5 Regression II (Specification)

5.1 Overview

In the seminar this week, we will cover the following topics:

Use of the load() command to load data sets in .Rdata/.rda format.
Use of the lm() command to fit multiple linear regression models in R.
Use of the screenreg() and htmlreg() commands to compare differently specified multiple regression models.
Interpretation of categorical variables and interactions between variables.
\(R^2\) and adjusted \(R^2\)

Before coming to the seminar

Please read:

Section 4.3.2, in Quantitative Social Science: An Introduction (essential)

5.1.1 Installing and loading packages

Like last week, we will be using some additional functions that do not come pre-installed with R. There are many additional packages forR for many different types of quantitative analysis. Today we will be using the texreg package, which we have encountered last week. It provides helpful functions for presenting the output of regression models.

# only run the line below if you have not YET installed texreg
# install.packages("texreg") # uncomment to run
library(texreg)

We saw the general form of calling screenreg within the texreg package last week. This week, we want to create side-by-side formatted regression tables. The general way to do this is:

model1 <- lm(dependent ~ independent, data = dataset)
model2 <- lm(dependent ~ independent, data = dataset)

screenreg(list(model1, model2))

5.2 Seminar

5.2.1 Economic Explanations for Opposition to Immigration

Why do the majority of voters in the U.S. and other developed countries oppose increased immigration? According to the conventional wisdom and many economic theories, people simply do not want to face additional competition on the labour market (economic threat hypothesis). Nonetheless, most comprehensive empirical tests have failed to confirm this hypothesis and it appears that people often support policies that are against their personal economic interest.
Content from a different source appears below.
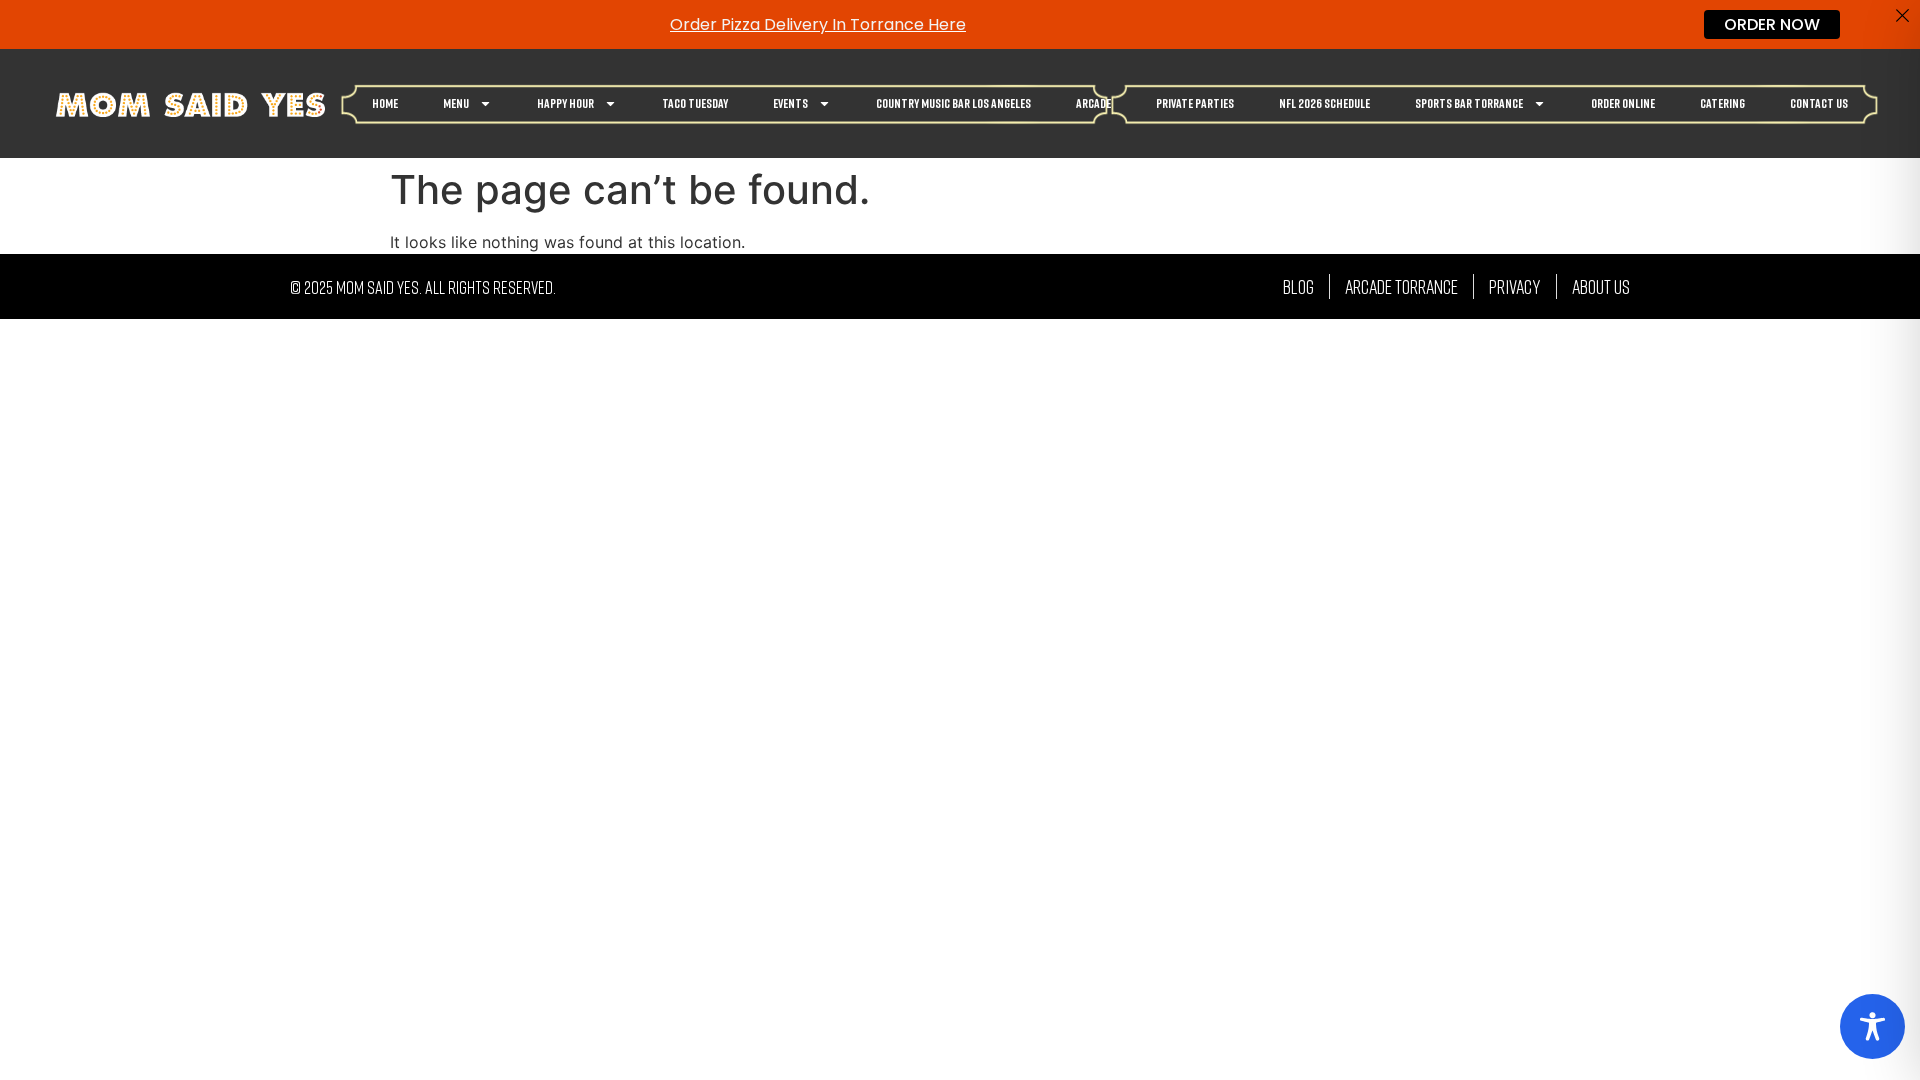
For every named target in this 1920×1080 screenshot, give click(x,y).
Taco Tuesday (695, 103)
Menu (456, 103)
At the same time, there has been growing evidence that immigration attitudes are rather influenced by various deep-rooted ethnic and cultural stereotypes (cultural threat hypothesis). Given the prominence of workers’ economic concerns in the political discourse, how can these findings be reconciled?

This exercise is based in part on Malhotra, N., Margalit, Y. and Mo, C.H., 2013. “Economic Explanations for Opposition to Immigration: Distinguishing between Prevalence and Conditional Impact.” American Journal of Political Science, Vol. 38, No. 3, pp. 393-433. You can find the study here.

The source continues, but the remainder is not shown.